2 - the test has been done at latitude 46.5. There the E-W great circle (the latitude) is much smaller than in New Orleans
3 - how can these numbers ever be correct if we're talking curvature only?
a - equator = 8 inch per mile (1602 m) = 0.2032/1.602 = 12.7 cm/km
b - 46.5 degrees lat N = 10 m / 8 nautical miles (1852 m) = 5.4 meters/km
and75 m/20 nm = 2.02 m/km?
It is impossible that the drop (the mathematical; no visual effects involved) is different over 8 nautical miles than over 20. It should be the same; a circle has constant curvature. I immediately believe it's different as we're talking light houses, but that is then a visual effect, not a geometrical one.
Under certain climatic conditions (thermal inversion layers), it is possible to see
fata morganas.
Bringing visual into the equation unnecessarily complicates things.
Remember that on a globe the shortest distance between two point on the same lattitude is not a straight line, it's a great circle
What I've been saying the whole time; we only can look along the curve of the circle/sphere ("s" in the drawing).

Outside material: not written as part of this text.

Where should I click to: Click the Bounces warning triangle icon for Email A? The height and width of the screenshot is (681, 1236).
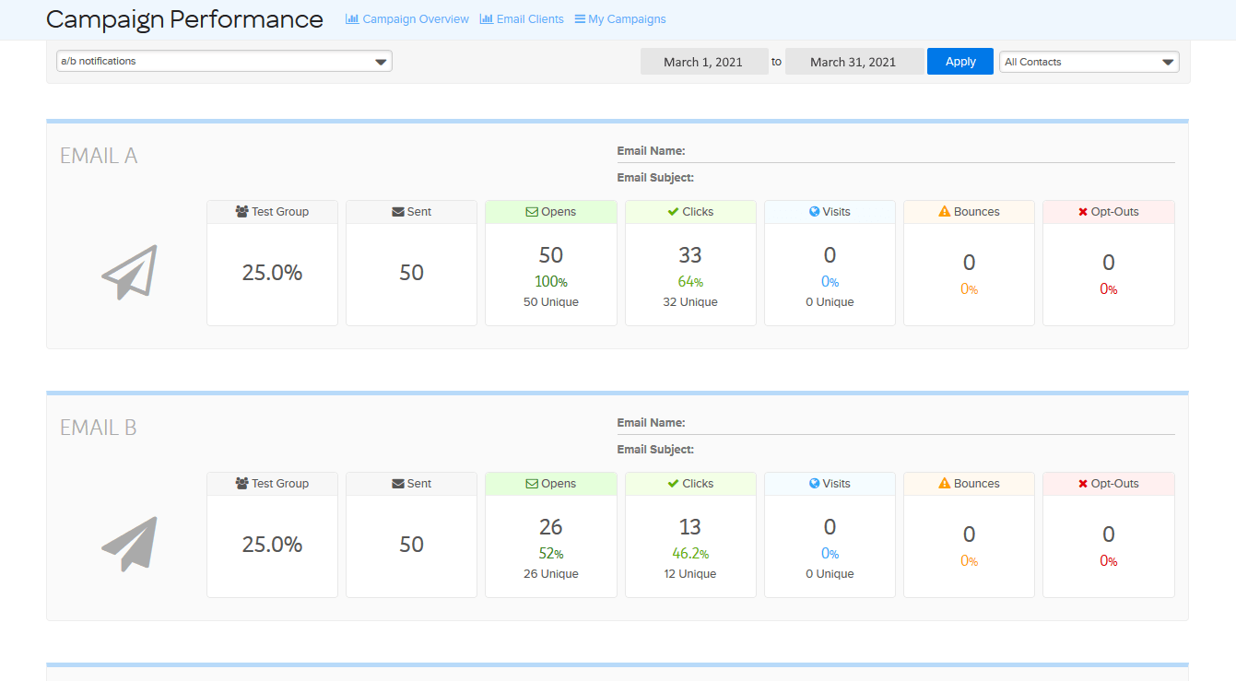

- and if you take a slice that goes through the equator (which you should because that thats the direct sightline) lattitude does not come into the equation.
I position the pictures therefore:
X = E-W is along the latitude great circle (varies with latitude)
Y = N-S is along the longitude great circle (always the same, wherever on Earth)
In any 3D view (from left to right across New Orleans and from lake to city towards New Orleans) you always have both circles to take into account. The difference between these two circles around the equator can be neglected, so one could say "drop of 8"/mile in every direction".
You see the exercises on that page you linked where the bearing is included. Of course, because the great circle there in England is ~30% shorter than the equator...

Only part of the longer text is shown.